Beginning at the line that contains "The height and width of the screenshot is (1206, 1920).", return every remaining line of the data below exactly; return nothing before it.

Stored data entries
--- START ---

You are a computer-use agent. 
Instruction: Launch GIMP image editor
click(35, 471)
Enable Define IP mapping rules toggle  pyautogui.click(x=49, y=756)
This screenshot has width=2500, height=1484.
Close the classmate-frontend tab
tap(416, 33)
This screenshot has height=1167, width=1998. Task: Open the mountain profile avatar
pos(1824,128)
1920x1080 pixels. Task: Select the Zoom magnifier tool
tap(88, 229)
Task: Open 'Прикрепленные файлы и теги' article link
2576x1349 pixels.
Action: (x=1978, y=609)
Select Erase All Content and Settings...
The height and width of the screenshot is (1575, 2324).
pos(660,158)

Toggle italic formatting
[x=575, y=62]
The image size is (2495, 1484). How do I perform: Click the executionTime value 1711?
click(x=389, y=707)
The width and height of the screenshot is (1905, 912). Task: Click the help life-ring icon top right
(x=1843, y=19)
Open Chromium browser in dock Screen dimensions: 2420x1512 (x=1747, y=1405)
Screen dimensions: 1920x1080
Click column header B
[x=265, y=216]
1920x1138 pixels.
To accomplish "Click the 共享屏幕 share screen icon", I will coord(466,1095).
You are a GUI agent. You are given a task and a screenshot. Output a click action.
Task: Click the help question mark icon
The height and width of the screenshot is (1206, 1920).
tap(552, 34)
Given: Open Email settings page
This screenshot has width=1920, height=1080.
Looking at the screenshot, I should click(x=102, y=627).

--- END ---

• **Task result**:
The height and width of the screenshot is (1206, 1920).
tap(552, 34)
Given: Open Email settings page
This screenshot has width=1920, height=1080.
Looking at the screenshot, I should click(x=102, y=627).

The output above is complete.